GREEN JAIL

★★★

AN INSIGHTFUL PORTRAIT OF DISPLACEMENT

TAIWAN FILM FESTIVAL IN AUSTRALIA REVIEW
By Jake Watt
20th July 2022

Originally, Japan’s Iriomote Island – located off the east coast of Taiwan - was sparsely inhabited. From 1895 to 1945, workers were imported from various parts of Japan and its then-colonies Taiwan and China. They weren’t given much information of the work they would be doing or the conditions they would be living in. Soon they would be toiling in coal mines and the island would become known as the "Green Jail", due to its thick vegetation and prison-like inescapability.

Directed by Yin-Yu Huang, the focus of this documentary is on the last living Taiwanese resident of Iriomote, 92-year-old Yoshiko Hashima. Via interviews, the director learns about the old woman’s hard life, the island’s bleak history, and the inhumane conditions in the mines up until World War II.

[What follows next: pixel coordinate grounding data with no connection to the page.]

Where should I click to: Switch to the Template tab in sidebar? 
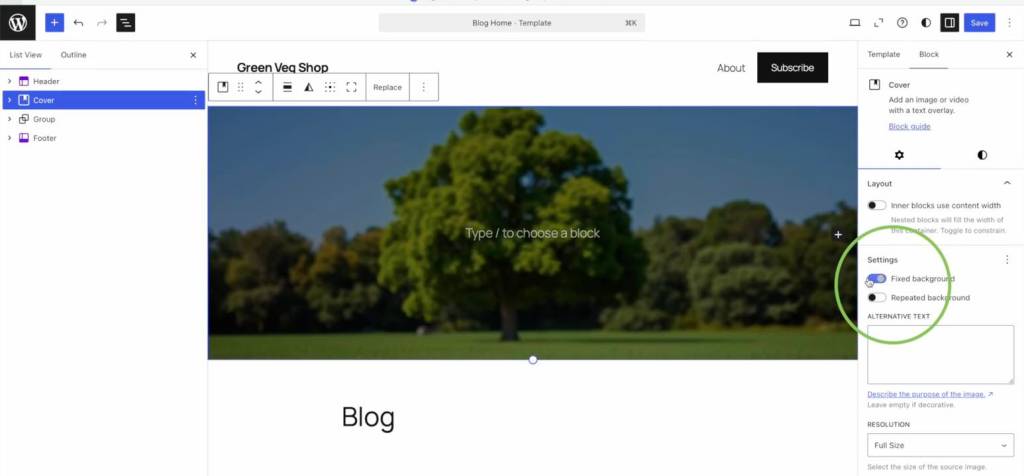[883, 55]
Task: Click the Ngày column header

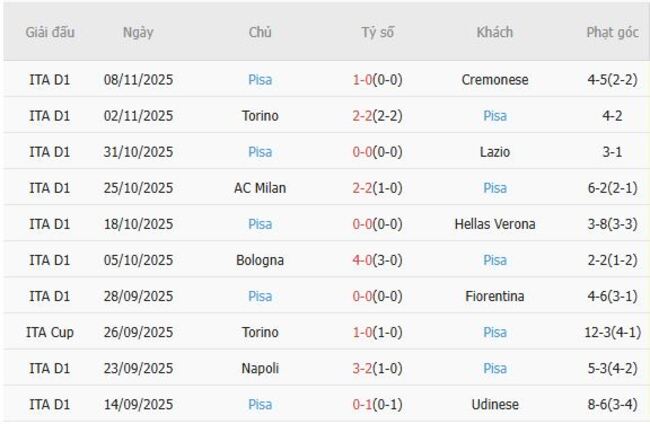Action: 138,32
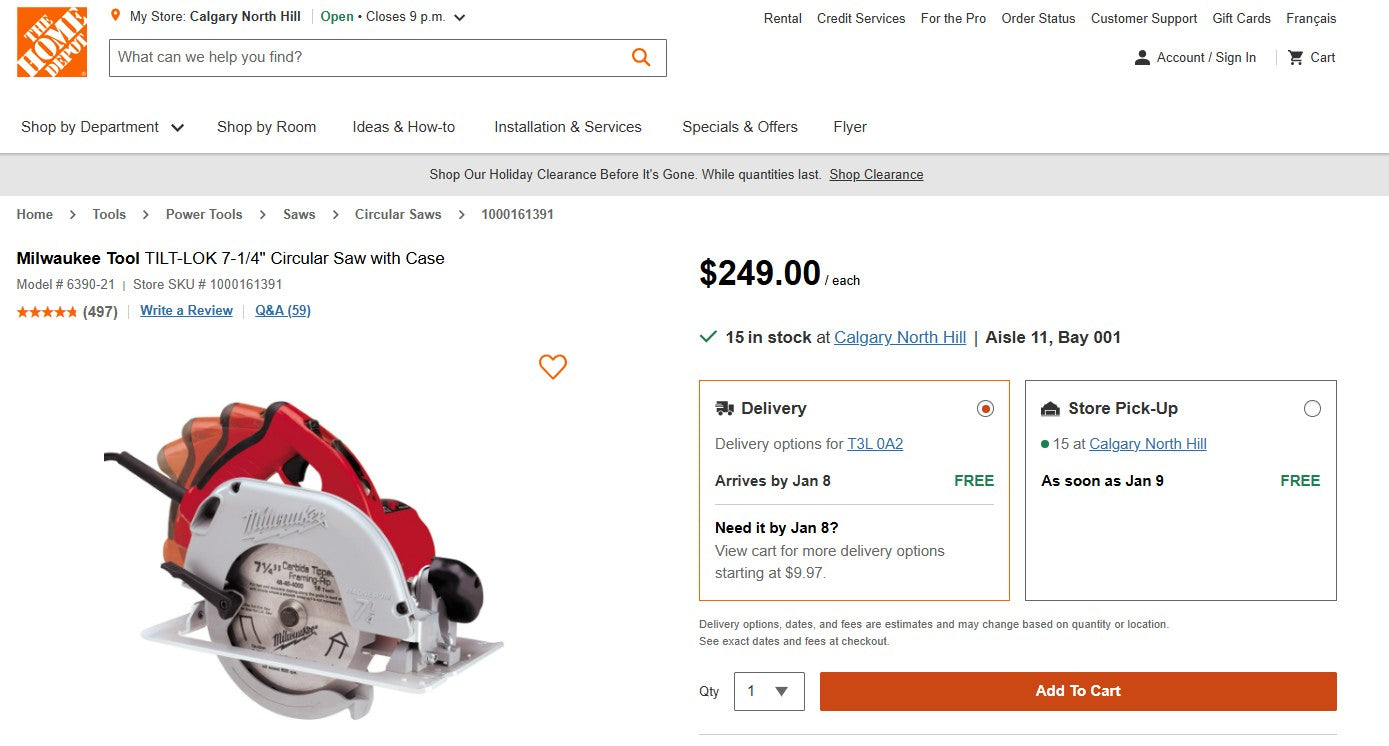Select the Delivery radio button
This screenshot has width=1389, height=746.
[x=985, y=408]
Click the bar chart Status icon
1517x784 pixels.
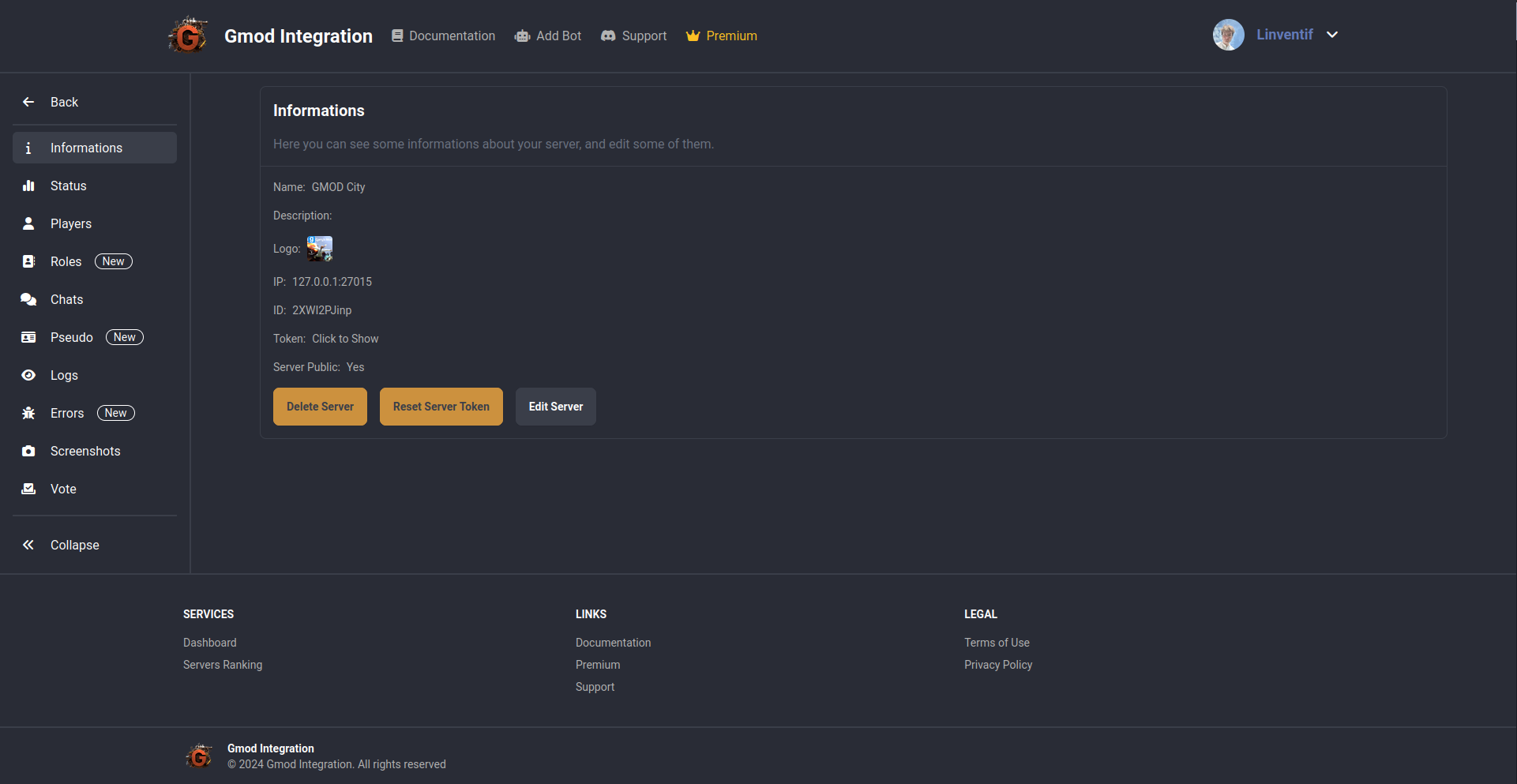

Hashima was the adopted daughter of the Taiwanese head miner, Yang Tien-fu, after being given up by her biological father due to a lost bet. Her family moved to the island when she was ten and, aside from a brief period when they attempted to return to Taiwan, she has lived on the island ever since. Her ramshackle wooden house appears to be fighting a losing battle against the surrounding flora and fauna. A spare room is occupied by a young American boarder named Luis. Through Hashima, the filmmaker has access to old photographs, narration, and audio recordings of Hashima’s adopted father, who recruited Taiwanese to work there. Huang also recreates scenes of the difficulties of mining life and intersperses them throughout the film.

'GREEN JAIL' TRAILER

"I worked very hard so that my kids could go to school. But they don’t care about me. They are so unworthy," Hashima grumbles in a cantankerous fashion. She appears to get along with Luis, an eccentric 20-something loner who assists her with grocery shopping and plays GTA V. Perhaps it’s because Luis is also an outsider, eking out an existence in a kind of perpetual state of purgatorial displacement - Hashima and her children are neither Japanese nor Taiwanese nationals, leaving them essentially stateless. Then again, maybe Hashima just wants someone to grizzle about. "I’m sorry I rented to that American. His hair is messy. He even has lice," she says later. "It’s a headache renting to a single male."

The audio records of Yang Tien-fu provide some of the film’s most eye-opening moments as he talks, unremorsefully, about hiring morphine-addicted Taiwanese workers and paying them in the drug, illegal in Taiwan but available in Japan.

The latter part of 'Green Jail' focuses on the experiences of the coal miners. The audio records of Yang Tien-fu provide some of the film’s most eye-opening moments as he talks, unremorsefully, about hiring morphine-addicted Taiwanese workers and paying them in the drug, illegal in Taiwan but available in Japan. Others became hooked on the drug after taking it to combat workplace injuries. Many miners contracted and died from malaria. Some ran away and starved to death. We see their transparent spectres haunting the forests, popping up amongst lovely shots of lush greenery by Nakatani Shungo.

Yin-Yu Huang's documentary captures the essence, the soul, of Iriomote Island, which, however many parallels it might have with prisons anywhere, was unique in the depths of its experience. Littered with moments of beauty, heavy with the inescapable regrets and as slowly paced as its 92-year-old subject, 'Green Jail' is a noble response to a bleak period in Taiwanese history.